Intrus dans un espace blanc

Laissant des taches sur une surface pure

Matière, question déplacée



Qu’est-ce qui nous pousse à définir les choses comment étant sales ou pures?
C’est d’avantage qu’une question d’hygiène. 
Dans son ouvrage « De la souillure », la socio-anthropologiste Mary Douglas décrit la notion de saleté comme toute matière qui ne serait pas à sa place, ou en ordre.
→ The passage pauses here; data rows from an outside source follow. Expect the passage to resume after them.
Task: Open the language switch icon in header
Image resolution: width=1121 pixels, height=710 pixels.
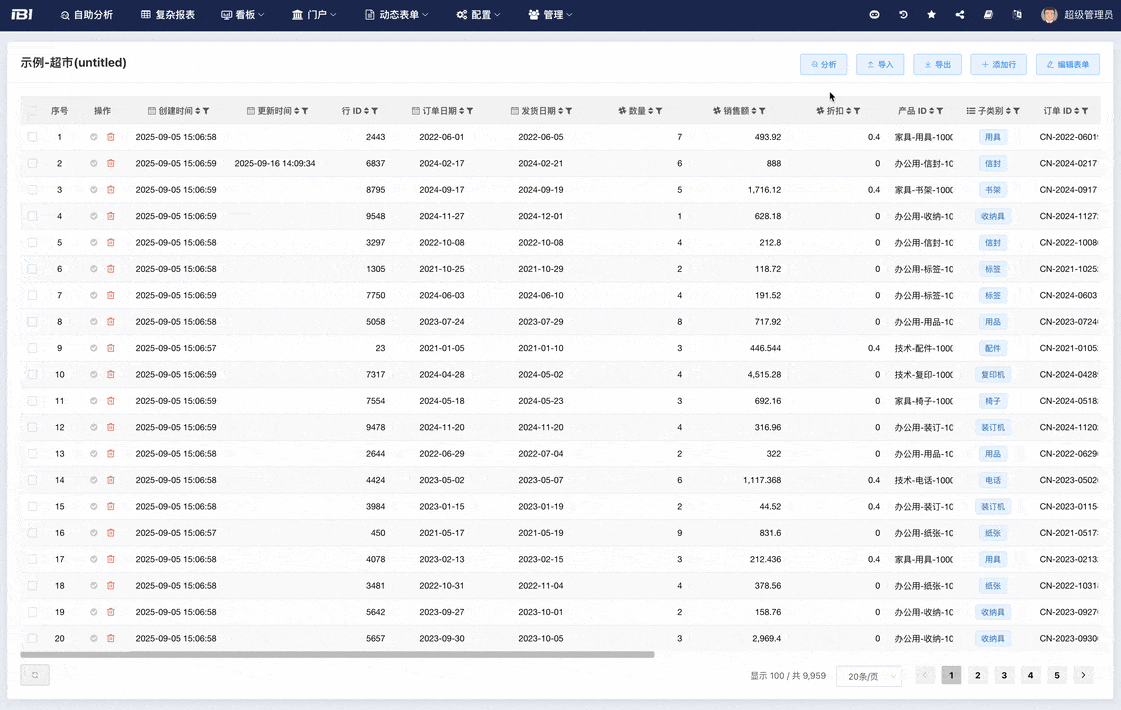Action: pos(1017,15)
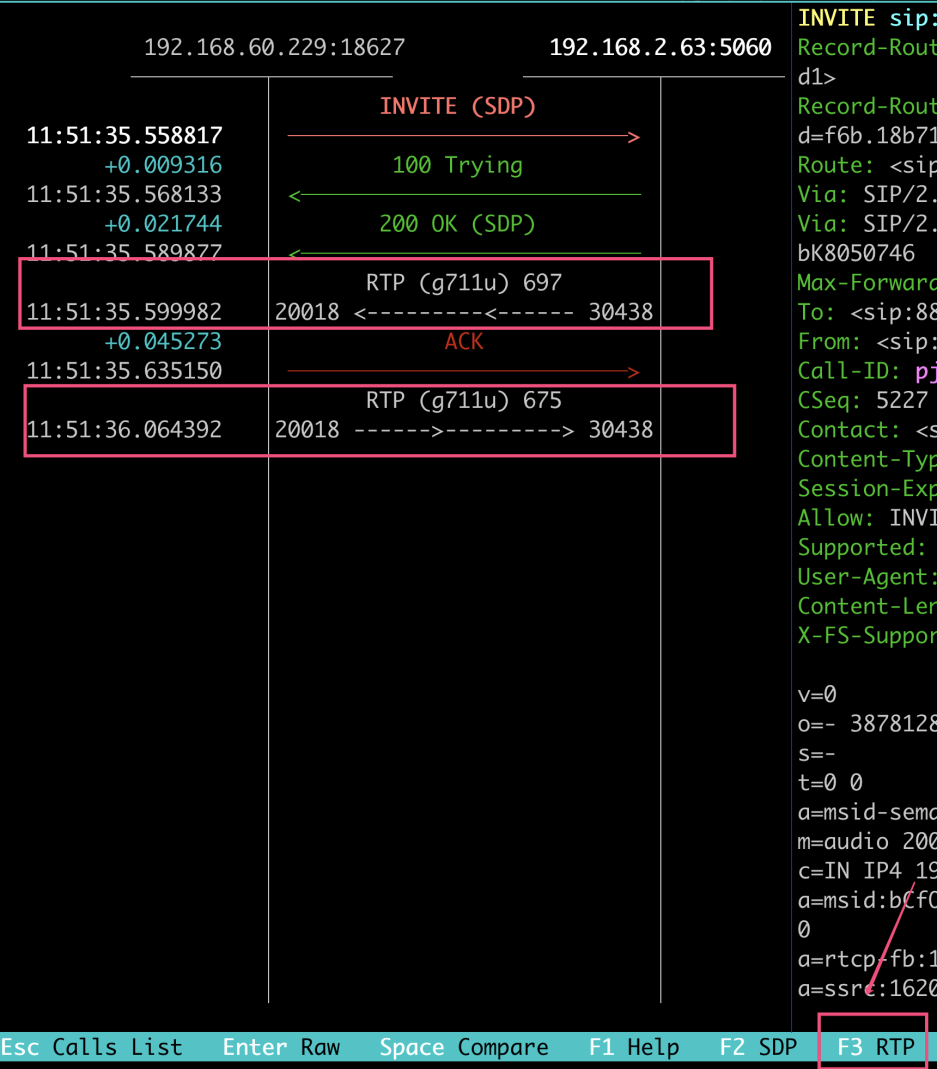Click the RTP (g711u) 675 stream
This screenshot has width=937, height=1069.
[x=463, y=401]
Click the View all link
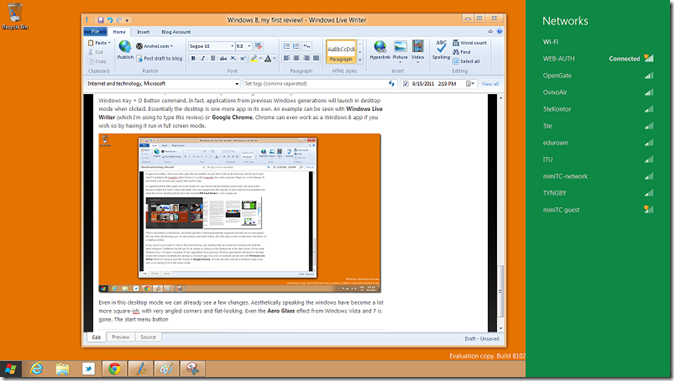Viewport: 674px width, 381px height. click(x=490, y=84)
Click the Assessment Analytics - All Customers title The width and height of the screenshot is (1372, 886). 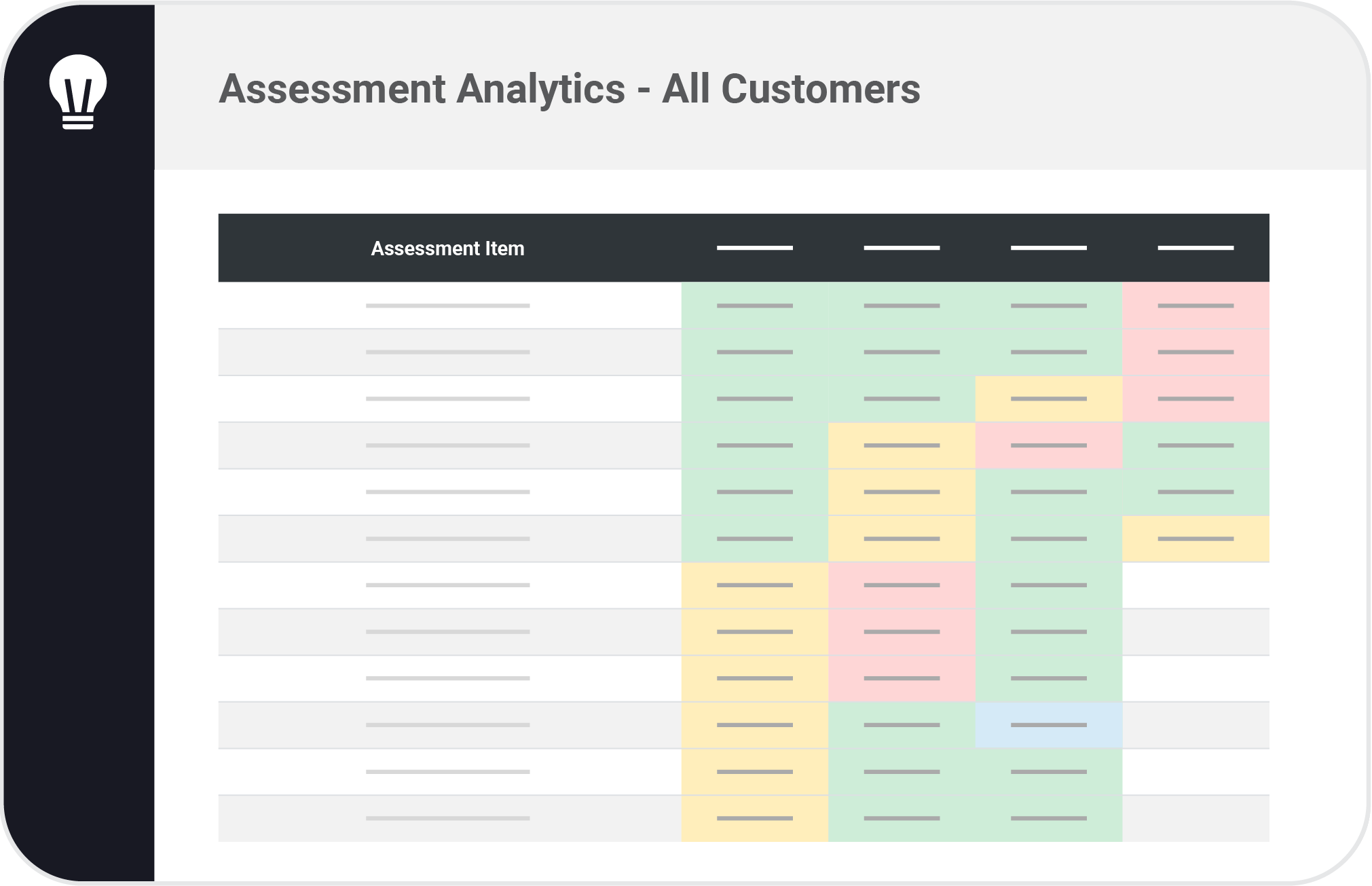tap(570, 89)
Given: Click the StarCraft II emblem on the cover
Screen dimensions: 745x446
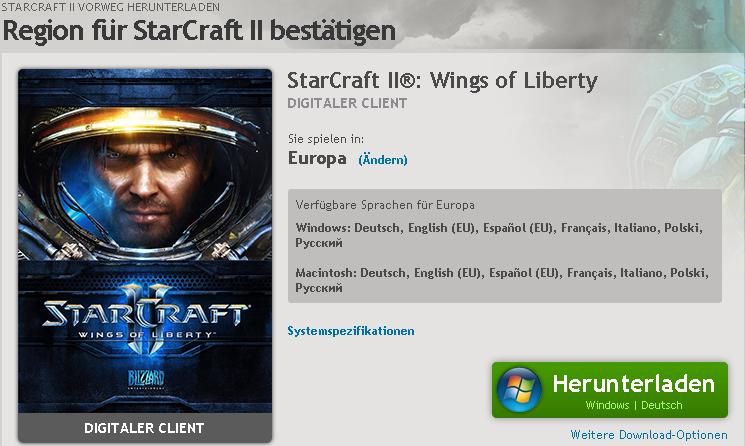Looking at the screenshot, I should pyautogui.click(x=146, y=319).
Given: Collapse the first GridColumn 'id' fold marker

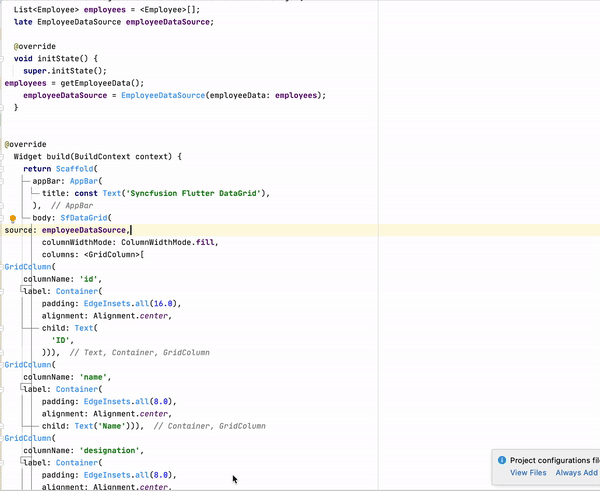Looking at the screenshot, I should pos(4,267).
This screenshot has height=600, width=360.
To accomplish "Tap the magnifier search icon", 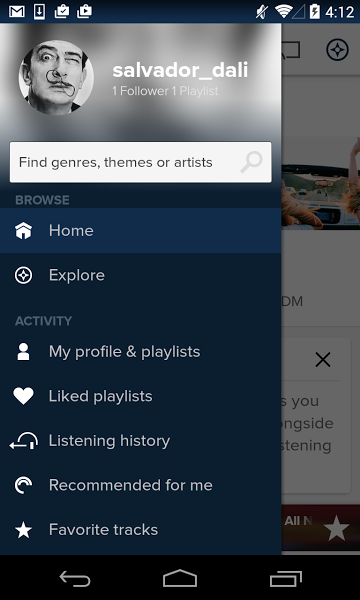I will click(251, 162).
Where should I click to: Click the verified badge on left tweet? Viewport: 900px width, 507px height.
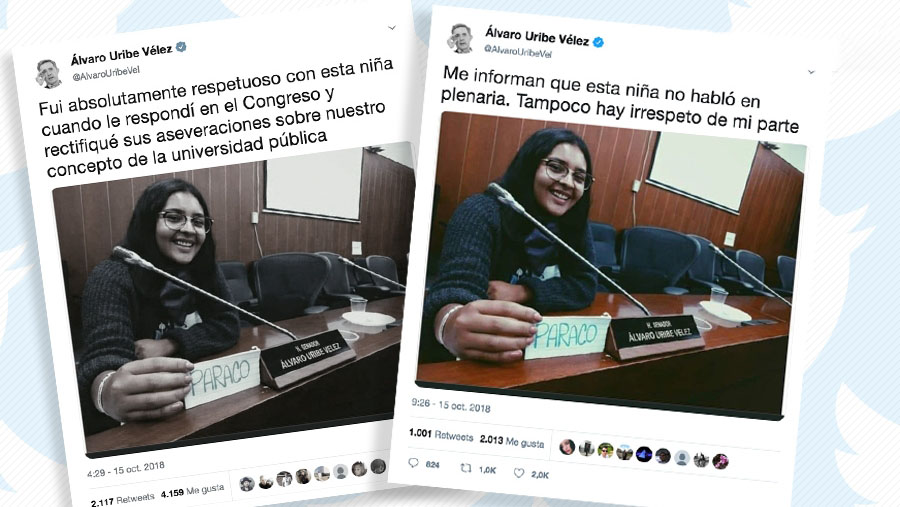(181, 47)
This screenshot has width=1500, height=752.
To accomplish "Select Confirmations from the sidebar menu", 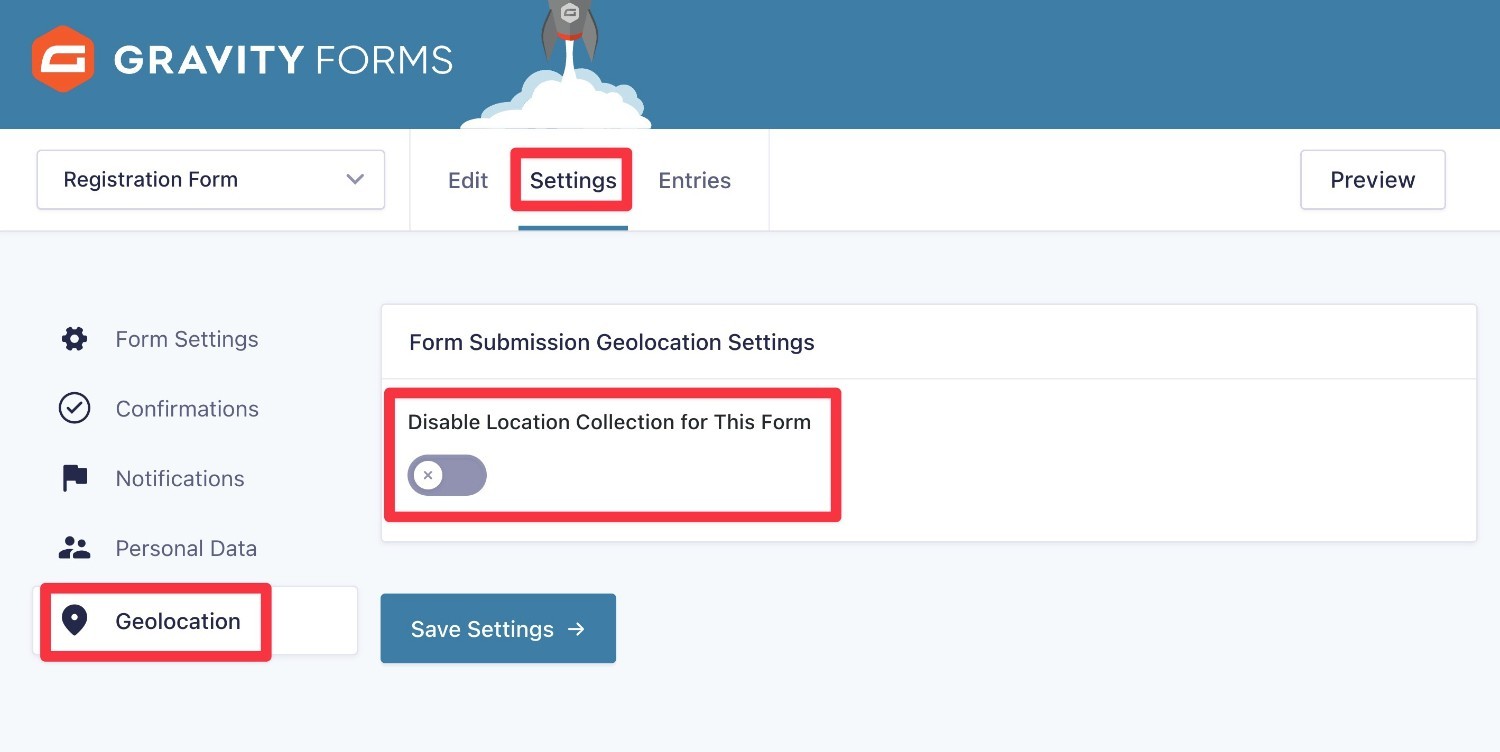I will coord(187,408).
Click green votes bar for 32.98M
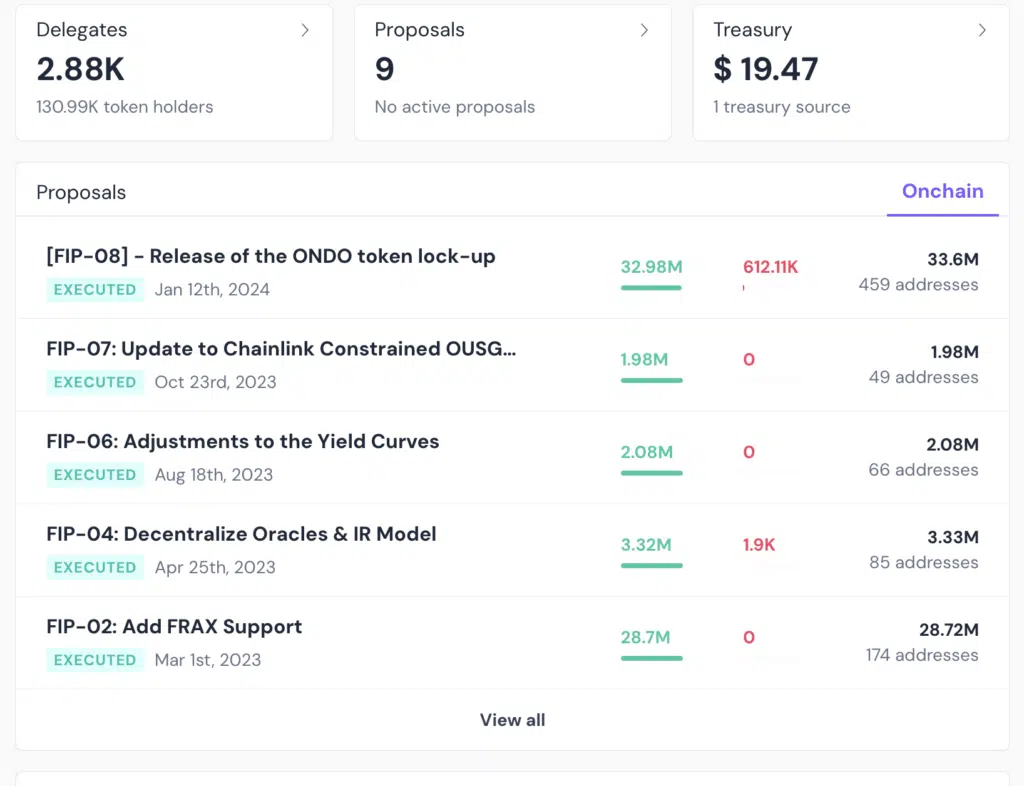Image resolution: width=1024 pixels, height=786 pixels. (x=651, y=288)
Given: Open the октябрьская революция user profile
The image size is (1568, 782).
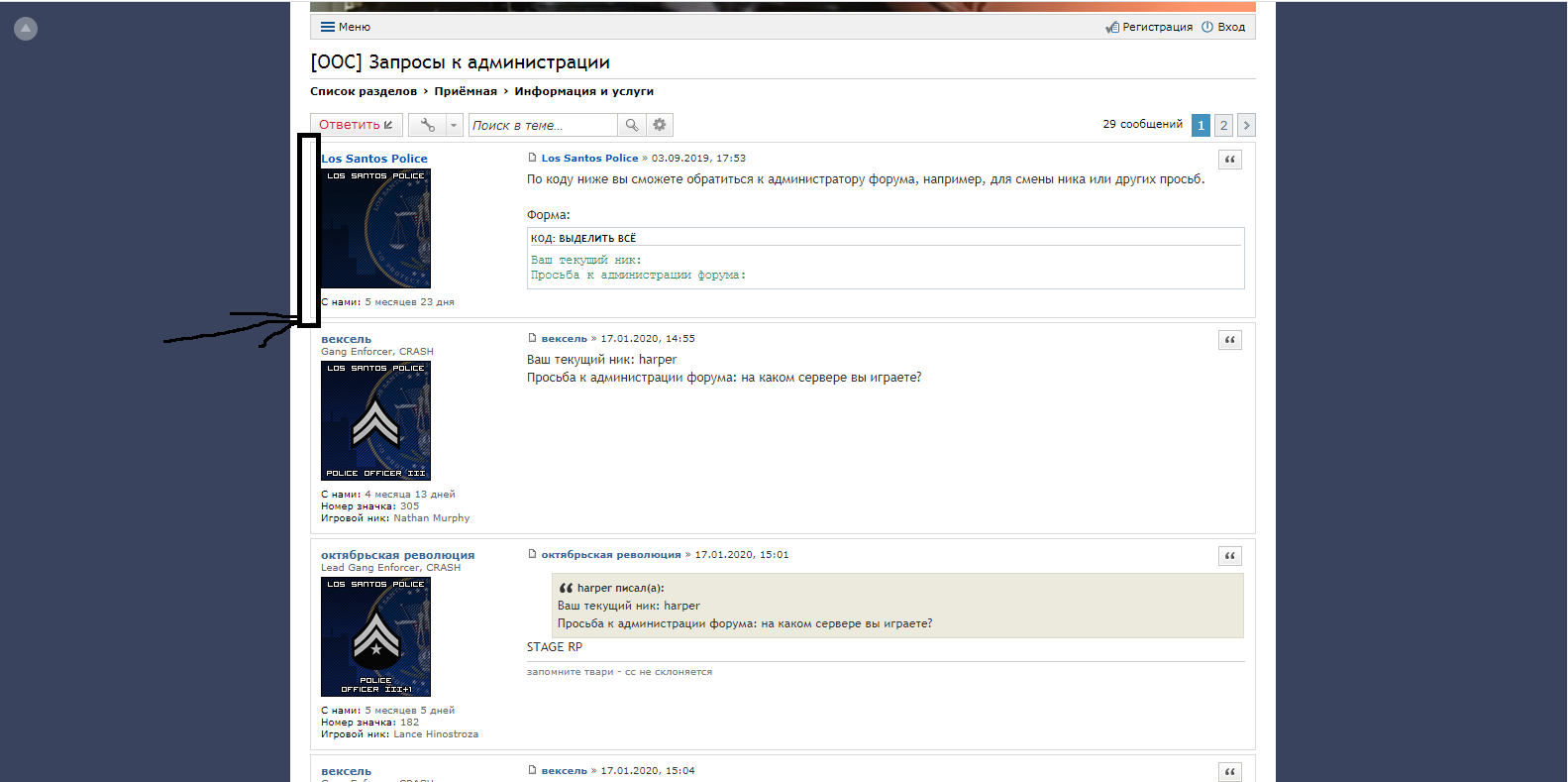Looking at the screenshot, I should coord(397,555).
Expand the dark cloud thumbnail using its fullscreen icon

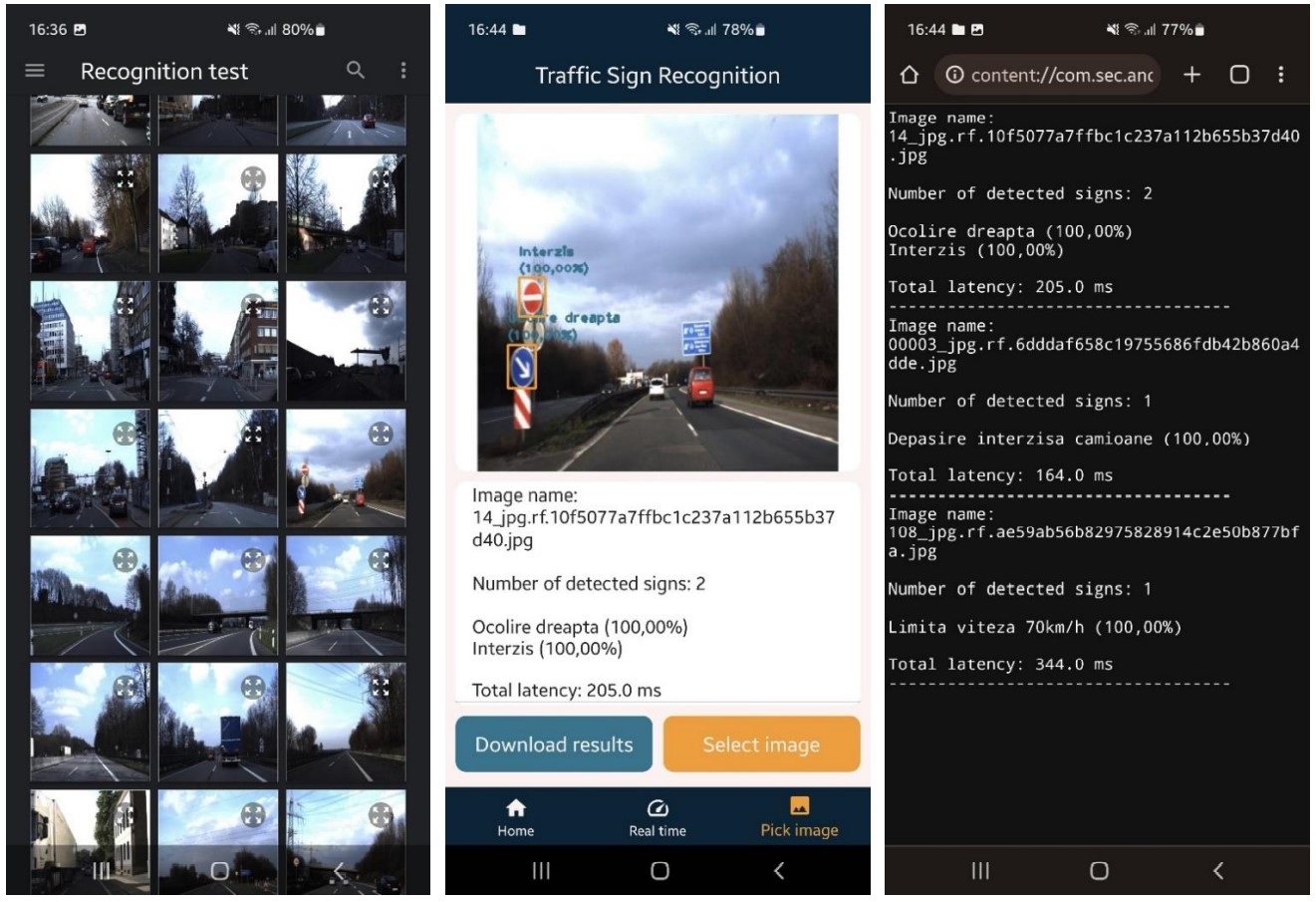381,307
Suivant ce raisonnement, la saleté peut devenir une métaphore des conflits sociaux dans la société. 
Elle a toujours été une arme puissante utilisée par de nombreuses sous-cultures comme moyen de provocation et d’opposition à certaines règles culturelles et sociales. Cela en fait un médium intéressant à travailler. 
Nous voyons en la saleté un acte de violence, et pourtant elle est en même temps inhérente à la vie quotidienne.
La pureté n’est rien d’autre qu’une illusion que nous souhaitons conserver, alors que la saleté est imprévisible. 
Comme le pigeon qui s’est introduit dans la vitrine. 
Symbole de liberté et d’innocence. 
Il traverse les frontières mais revient toujours à son port d’attache. 
Malgré cette valeur symbolique, nous voyons le pigeon comme une pollution dans nos villes. 
La vitrine devient ainsi le miroir de notre société contemporaine. Où les frontières sont quotidiennement traversées et où les actes de violence sont la conséquence des déplacements et décalages culturels.
Quelle différence entre le pigeon à l’intérieur de la vitrine et celui à l’extérieur, dans la rue ?

Comme un bricoleur, Bram Van Breda collecte chaque jour objets, matériaux et histoires nourrissant sa création de nouveaux espaces. Dans une perspective plus large, il questionne nos cultures locales et notre environnement investissant les frontières entre art et design.